O solitário, também.

Aquele que grita quando todos emudecem. Que comemora sozinho, na imensidão de sua área, quando poucos lembram sequer de sua existência.

O goleiro é um matemático. Um geômetra.

Que calcula ângulos, raios, parábolas, na velocidade de um instante. Que subverte a óptica, a noção de espaço vazio, a lógica.

Goleiro
Vista de trás do gol do jogo de veteranos na periferia de São Paulo. Foto: Rogério Sousa Silva

O goleiro é um jogador de pôquer.

Um blefador nato.

Que, na pura incapacidade de ocupar toda a linha derradeira, insinua-se, provoca o adversário, escancara um lado de propósito para que o outro tenha a ilusão do desleixo, da desproteção.

É um ilusionista, portanto.

Que oferece esse lado para que, justo lá, a defesa seja possível. E assim evitar mais um gol que se julgava certo.

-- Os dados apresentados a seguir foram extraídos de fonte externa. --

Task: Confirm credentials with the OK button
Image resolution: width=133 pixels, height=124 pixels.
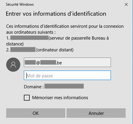Action: (x=36, y=113)

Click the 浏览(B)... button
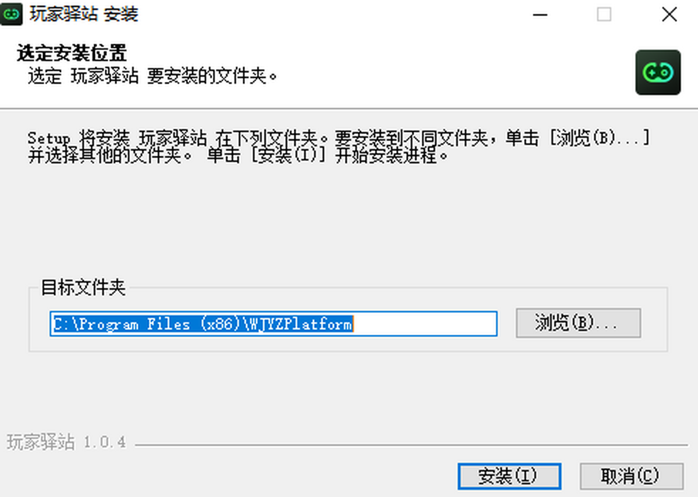click(x=578, y=323)
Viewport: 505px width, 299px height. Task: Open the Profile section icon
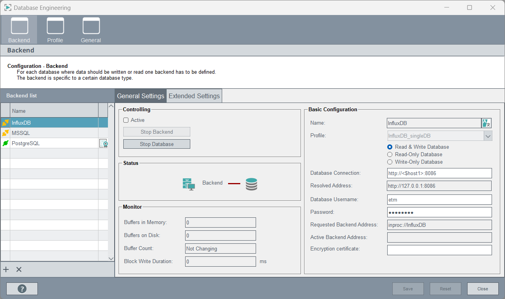click(55, 26)
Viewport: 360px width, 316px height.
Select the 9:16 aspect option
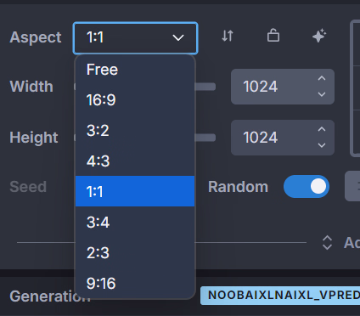pos(135,283)
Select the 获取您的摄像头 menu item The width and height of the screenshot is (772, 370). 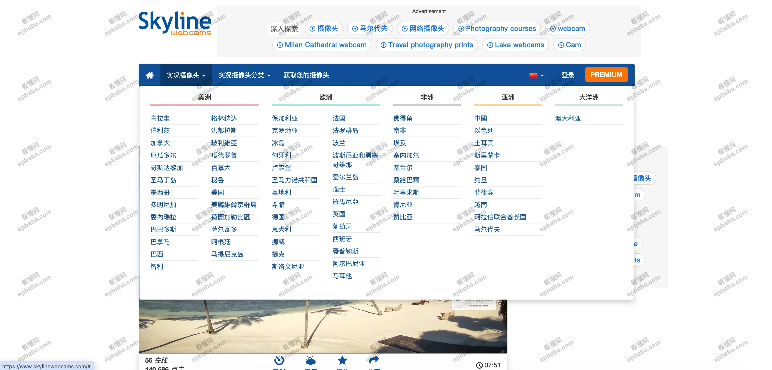coord(305,75)
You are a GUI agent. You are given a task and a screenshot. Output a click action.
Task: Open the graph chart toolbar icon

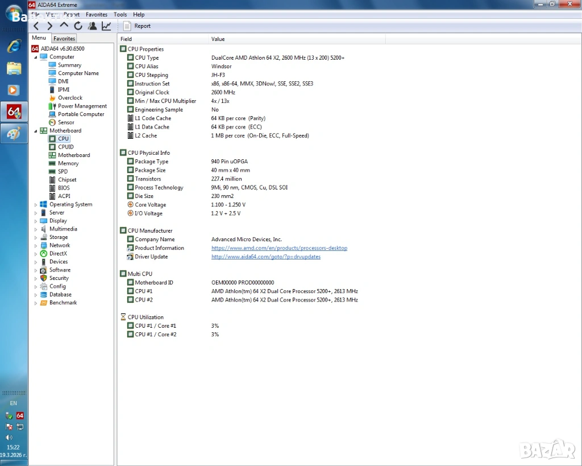106,26
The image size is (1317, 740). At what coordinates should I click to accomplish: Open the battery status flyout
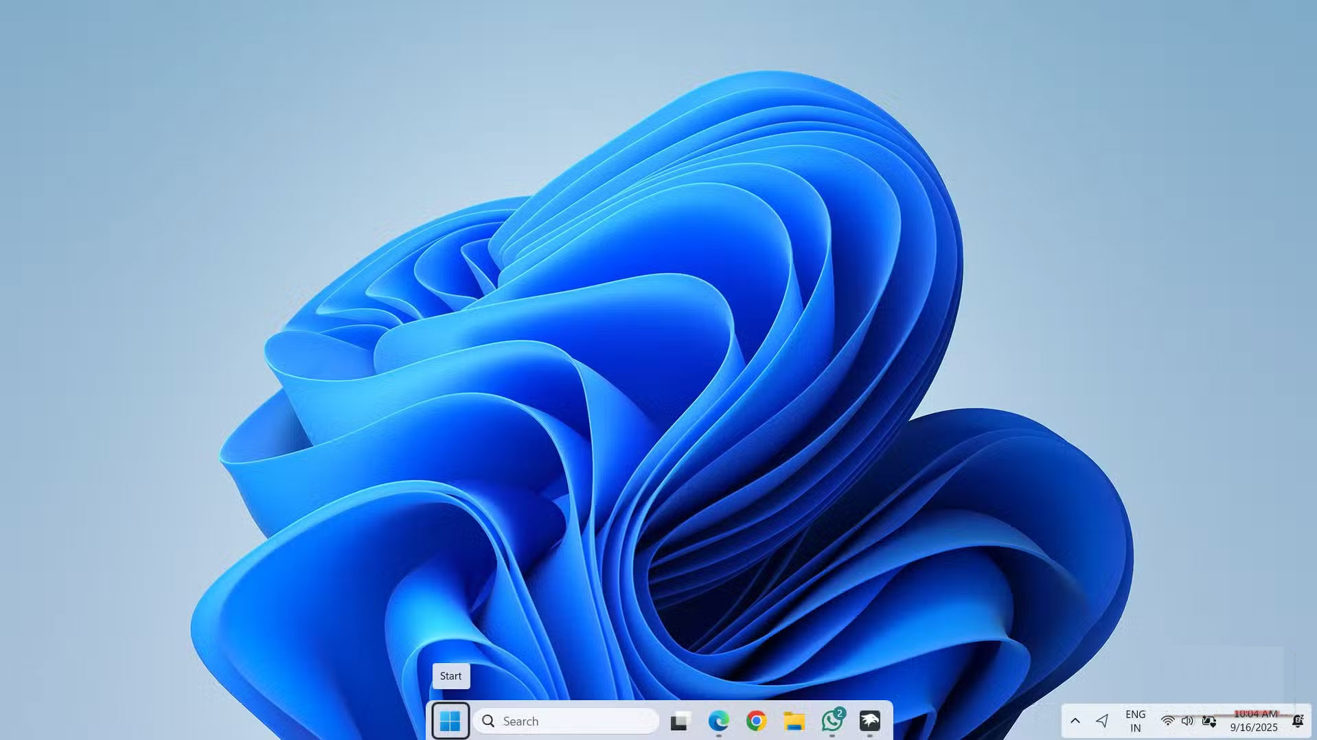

O goleiro é um estrategista. Enxadrista. Protagonista de um dos mais belos duelos do futebol.

Quando, diante do artilheiro, se agiganta, torna-se maior do que de fato é. E, frente a frente, no limiar de suas possibilidades, define o futuro de toda uma geração.

É mais do que uma questão de gol e defesa.

É a história sendo escrita.

E o goleiro estará lá. Em toda a sua complexidade. Para provar que, afinal, a magia pode estar também no não-gol.


(26 de abril – Dia do Goleiro)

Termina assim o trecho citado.